Exercício curto 1: Atualize o trecho do texto sobre a usina em Fortaleza que vai de "Bem, o projeto" a "redes de telecomunicações.", trocando "consórcio internacional" por "grupo internacional".
Exercício curto 2: Leve adiante o texto sobre a usina na Praia do Futuro, seguindo a partir da última frase.

Texto:
============================================================

Certas notícias parecem saídas dos livros de ficção científica para aterrisar em algum ponto do território brasileiro. Uma das últimas é a do projeto de instalação de uma “usina de dessanilização” em Fortaleza, uma das maiores cidades do país, mais precisamente na badalada Praia do Futuro. Quando li pela primeira vez, há cerca de um mês, achei que era fake news: como seria possível tal projeto num centro urbano como esse, aliás orgulho dos cearenses e visitado diariamente por milhares de turistas?

Bem, o projeto do governo estadual não só existia como já está em pleno andamento, apesar de centenas de manifestações contrárias de especialistas no assunto (este link traz os detalhes). A reação escalou quando se descobriu que exatamente ali, na altura da Praia do Futuro, fica o chamado “grande hub submarino” das Américas. No continente, o local é o ponto mais próximo da Europa e dos EUA, e por isso foi escolhido há anos pelo consórcio internacional que administra as redes de telecomunicações.

São, ao todo, 18 cabos como o da foto, que permitem a comunicação das três Américas (EUA inclusive) com o resto do mundo. Estão conectados a uma base montada a cerca de 20m da superfície, dali saindo cabos por outras bases em direção ao hemisfério norte, sempre pelo fundo do mar.

============================================================

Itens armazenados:

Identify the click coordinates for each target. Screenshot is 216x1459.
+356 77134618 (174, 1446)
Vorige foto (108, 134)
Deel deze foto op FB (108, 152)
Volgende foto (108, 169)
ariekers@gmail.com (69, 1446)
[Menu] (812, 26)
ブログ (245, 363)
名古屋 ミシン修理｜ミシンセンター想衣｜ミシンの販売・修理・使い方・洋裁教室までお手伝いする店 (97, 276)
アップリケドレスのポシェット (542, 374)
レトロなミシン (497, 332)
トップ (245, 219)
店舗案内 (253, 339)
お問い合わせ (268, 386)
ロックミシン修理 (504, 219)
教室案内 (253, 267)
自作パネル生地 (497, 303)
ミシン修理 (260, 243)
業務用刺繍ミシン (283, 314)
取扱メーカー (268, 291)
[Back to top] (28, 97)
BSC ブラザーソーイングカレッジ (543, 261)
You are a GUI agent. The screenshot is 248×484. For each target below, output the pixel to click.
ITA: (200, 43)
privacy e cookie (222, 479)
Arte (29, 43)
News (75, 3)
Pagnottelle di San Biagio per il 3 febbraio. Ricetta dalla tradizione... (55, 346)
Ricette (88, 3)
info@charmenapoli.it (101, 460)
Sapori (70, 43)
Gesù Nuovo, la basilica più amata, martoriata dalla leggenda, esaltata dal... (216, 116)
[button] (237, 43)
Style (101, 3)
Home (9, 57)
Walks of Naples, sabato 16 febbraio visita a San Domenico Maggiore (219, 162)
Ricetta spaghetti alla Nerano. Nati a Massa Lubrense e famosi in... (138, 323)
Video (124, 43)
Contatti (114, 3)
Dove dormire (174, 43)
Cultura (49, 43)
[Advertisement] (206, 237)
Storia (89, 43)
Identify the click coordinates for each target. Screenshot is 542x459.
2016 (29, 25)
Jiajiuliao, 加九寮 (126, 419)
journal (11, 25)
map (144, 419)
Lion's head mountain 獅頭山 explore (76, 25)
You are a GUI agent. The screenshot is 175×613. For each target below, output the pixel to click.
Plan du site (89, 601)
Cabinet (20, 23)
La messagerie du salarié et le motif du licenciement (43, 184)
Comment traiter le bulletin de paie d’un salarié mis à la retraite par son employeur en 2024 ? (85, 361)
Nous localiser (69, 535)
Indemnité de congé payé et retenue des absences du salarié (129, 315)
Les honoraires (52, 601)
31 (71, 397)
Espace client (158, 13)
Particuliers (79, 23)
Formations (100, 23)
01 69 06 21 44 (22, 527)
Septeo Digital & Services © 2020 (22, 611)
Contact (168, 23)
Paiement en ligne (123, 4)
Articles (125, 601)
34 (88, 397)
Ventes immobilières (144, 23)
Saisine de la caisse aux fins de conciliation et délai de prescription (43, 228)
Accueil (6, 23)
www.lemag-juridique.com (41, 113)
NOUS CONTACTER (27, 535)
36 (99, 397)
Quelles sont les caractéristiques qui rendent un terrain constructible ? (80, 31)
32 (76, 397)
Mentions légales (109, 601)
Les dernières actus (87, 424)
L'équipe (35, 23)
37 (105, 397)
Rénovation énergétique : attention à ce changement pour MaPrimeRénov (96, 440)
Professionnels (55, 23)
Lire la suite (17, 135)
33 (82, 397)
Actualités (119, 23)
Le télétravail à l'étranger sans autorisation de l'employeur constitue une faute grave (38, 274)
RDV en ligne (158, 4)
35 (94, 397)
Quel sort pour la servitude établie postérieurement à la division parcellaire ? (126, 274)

============================================================

Resultado final 1:
Bem, o projeto do governo estadual não só existia como já está em pleno andamento, apesar de centenas de manifestações contrárias de especialistas no assunto (este link traz os detalhes). A reação escalou quando se descobriu que exatamente ali, na altura da Praia do Futuro, fica o chamado “grande hub submarino” das Américas. No continente, o local é o ponto mais próximo da Europa e dos EUA, e por isso foi escolhido há anos pelo grupo internacional que administra as redes de telecomunicações.

Resultado final 2:
Segundo o governo cearense, a usina instalada na praia irá captar a água do mar e filtrá-la para abastecer a rede hídrica da região metropolitana. O risco, dizem as teles e vários pesquisadores que têm se manifestado pela mídia, é de que essa estrutura atinja os cabos de telecom, o que causaria pane nos sistemas de telecomunicação não só do Brasil como de todos os países envolvidos. Algo como um grande apagão de internet!

Não tenho condições de opinar sobre o tamanho desse risco. Mas bate uma espécie de vergonha alheia – mais uma, aliás – ao ver como funcionam alguns órgãos públicos no Brasil. Será que a Prefeitura de Fortaleza e a Cagece, estatal encarregada do projeto, não sabiam que bem ali havia um hub gigantesco? Estranho, porque o próprio governo do Estado cantou glórias quando a Praia do Futuro foi escolhida para receber o hub.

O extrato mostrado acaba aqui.